The Namibians lining up that day had no way of knowing it, but their actions would reverberate far beyond their borders and mark the beginning of a slow but steady sweep of democracy across Africa.

They could not know that exactly as they were voting, forces were under way that would bring about some of the most important changes in world history. Far to the east that same day, Deng Xiaoping was resigning as chairman of China’s Central Military Commission, his last formal post in the Communist Party leadership. Deng had transformed the Chinese economy by abandoning Mao Tse-tung’s rigid Communism and adopting a more mixed, market-based economy. His resignation marked a key political change: It effectively ended the tradition of Chinese leaders ruling like emperors until death.2 It also shifted power from a single supreme leader to the group leadership of the party and effectively marked the beginning of de facto term limits. Imperial strongman rule in China was over.

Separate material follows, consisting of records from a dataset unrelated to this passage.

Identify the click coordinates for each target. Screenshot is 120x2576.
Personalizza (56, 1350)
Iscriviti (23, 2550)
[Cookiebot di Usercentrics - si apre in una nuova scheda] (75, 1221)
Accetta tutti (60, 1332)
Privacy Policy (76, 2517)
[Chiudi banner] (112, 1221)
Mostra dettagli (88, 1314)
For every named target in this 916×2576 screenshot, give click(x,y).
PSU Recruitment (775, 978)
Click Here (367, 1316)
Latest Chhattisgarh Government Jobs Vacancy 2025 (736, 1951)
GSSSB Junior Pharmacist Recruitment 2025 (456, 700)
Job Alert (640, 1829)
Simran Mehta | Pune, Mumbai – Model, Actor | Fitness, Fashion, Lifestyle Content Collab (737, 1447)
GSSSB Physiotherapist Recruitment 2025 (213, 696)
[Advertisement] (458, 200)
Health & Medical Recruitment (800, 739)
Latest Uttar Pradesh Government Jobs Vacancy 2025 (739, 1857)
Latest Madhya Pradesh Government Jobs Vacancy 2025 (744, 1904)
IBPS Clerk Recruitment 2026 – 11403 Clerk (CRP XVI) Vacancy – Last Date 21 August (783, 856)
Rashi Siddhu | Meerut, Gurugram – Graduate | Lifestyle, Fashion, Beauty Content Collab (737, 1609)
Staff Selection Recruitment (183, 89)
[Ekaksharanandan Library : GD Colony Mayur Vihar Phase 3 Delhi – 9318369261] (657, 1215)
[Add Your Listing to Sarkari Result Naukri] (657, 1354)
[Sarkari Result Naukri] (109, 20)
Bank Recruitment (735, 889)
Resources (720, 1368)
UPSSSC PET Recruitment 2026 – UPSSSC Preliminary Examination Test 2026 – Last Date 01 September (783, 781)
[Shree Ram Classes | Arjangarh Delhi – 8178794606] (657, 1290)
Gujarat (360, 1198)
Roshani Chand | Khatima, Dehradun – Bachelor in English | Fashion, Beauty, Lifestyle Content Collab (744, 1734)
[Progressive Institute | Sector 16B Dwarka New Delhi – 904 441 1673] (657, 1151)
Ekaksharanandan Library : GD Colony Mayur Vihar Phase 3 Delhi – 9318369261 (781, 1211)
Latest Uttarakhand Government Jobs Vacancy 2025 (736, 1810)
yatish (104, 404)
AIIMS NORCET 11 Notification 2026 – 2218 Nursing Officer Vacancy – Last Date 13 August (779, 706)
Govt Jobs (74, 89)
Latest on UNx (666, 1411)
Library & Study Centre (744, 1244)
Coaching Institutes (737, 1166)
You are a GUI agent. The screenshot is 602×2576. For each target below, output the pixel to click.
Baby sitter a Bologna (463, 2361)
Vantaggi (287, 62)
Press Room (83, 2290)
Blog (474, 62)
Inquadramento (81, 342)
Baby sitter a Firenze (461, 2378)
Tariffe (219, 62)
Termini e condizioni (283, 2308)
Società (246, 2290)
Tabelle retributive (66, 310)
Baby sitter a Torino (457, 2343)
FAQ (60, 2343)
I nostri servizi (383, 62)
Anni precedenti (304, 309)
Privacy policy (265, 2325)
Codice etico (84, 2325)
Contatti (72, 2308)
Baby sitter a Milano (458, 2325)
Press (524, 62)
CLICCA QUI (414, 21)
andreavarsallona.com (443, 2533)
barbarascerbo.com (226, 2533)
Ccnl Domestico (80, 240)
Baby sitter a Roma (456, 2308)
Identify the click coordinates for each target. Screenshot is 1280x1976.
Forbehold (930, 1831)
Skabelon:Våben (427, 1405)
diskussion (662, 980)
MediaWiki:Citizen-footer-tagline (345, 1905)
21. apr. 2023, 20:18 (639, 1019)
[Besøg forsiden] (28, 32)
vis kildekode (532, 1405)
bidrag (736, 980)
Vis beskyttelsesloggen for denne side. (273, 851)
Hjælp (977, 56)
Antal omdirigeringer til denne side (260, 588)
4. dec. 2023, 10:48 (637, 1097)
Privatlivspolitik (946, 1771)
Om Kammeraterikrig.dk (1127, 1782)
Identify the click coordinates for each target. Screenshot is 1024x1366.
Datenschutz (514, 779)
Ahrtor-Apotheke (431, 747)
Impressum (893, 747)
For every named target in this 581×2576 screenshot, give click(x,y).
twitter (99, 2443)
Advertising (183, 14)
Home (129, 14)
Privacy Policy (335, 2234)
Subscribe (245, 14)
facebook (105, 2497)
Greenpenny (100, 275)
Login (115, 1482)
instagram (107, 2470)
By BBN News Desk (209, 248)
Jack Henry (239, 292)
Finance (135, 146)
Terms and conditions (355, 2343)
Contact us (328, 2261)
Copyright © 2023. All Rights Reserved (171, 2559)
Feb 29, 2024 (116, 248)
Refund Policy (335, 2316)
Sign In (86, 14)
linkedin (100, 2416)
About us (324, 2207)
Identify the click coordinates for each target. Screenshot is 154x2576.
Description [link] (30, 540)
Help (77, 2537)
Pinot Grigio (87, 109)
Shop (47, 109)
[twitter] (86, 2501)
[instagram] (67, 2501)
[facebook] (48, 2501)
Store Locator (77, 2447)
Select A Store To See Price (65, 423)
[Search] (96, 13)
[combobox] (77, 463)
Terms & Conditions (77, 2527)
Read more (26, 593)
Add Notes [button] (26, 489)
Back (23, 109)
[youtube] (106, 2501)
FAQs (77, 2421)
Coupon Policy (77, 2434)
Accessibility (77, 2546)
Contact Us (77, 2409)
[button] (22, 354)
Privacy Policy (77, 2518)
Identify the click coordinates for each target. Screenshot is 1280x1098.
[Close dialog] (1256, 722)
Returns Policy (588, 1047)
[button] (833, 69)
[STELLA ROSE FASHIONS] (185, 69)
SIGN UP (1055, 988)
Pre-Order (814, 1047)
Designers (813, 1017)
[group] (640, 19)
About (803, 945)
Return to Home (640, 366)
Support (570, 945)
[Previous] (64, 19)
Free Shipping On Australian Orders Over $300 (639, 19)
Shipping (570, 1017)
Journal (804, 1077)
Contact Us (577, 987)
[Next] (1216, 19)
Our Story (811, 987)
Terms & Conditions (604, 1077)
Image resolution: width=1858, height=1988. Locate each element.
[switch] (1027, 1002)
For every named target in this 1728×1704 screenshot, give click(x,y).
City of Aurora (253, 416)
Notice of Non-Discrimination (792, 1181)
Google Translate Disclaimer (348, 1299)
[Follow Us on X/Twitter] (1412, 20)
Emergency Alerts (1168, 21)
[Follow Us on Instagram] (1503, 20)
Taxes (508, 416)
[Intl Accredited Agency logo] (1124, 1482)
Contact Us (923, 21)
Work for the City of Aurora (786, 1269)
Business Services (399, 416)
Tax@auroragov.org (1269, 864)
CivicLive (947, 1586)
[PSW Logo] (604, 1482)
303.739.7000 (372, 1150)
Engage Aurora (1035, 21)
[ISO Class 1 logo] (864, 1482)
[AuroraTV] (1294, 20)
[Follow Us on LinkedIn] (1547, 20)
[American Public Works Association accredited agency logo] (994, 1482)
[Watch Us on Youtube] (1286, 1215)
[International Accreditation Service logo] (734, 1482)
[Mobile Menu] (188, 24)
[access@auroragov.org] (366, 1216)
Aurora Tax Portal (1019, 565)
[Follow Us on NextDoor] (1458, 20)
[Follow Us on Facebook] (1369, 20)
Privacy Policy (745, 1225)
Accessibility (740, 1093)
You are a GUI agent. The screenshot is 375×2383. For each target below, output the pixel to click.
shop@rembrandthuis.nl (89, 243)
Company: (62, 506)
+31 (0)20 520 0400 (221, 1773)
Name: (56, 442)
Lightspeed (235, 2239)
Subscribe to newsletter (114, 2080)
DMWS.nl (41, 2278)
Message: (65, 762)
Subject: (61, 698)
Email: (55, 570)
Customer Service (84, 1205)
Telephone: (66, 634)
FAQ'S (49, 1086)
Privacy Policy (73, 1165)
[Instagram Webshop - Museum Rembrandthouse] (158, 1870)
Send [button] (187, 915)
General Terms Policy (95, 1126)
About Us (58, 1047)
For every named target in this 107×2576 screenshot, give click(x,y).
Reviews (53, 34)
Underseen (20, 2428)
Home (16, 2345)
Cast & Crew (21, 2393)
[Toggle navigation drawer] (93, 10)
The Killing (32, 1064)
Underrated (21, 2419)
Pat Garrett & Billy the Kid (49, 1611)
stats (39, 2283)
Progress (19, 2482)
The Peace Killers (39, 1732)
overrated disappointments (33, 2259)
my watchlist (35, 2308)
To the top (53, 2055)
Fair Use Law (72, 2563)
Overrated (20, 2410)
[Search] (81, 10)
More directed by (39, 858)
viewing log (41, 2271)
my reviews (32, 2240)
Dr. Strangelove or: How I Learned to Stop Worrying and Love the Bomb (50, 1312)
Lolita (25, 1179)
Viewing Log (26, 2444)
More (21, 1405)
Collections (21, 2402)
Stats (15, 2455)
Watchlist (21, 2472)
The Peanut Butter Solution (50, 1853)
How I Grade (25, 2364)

Meanwhile, that very afternoon, five thousand miles away in Berlin, the government of East Germany capitulated to overwhelming upheaval and threw open the country’s western borders for the first time in twenty-eight years. The Berlin Wall was coming down. Political relationships and systems around the world were about to undergo seismic changes—most obviously in Eastern Europe, but also in Namibia and in developing countries around the world. Dictators supported by the United States and the Soviet Union would fall. Proxy wars and conflict that had wreaked havoc in developing countries would decline. Communism as both an economic and political system would lose its last shreds of credibility. Ideas and ideologies would change. Trade would expand and technology would spread. Dozens of developing countries would adopt more vibrant and accountable political systems and more market-based and open economic strategies.

The greatest surge of progress in developing countries in world history was about to begin.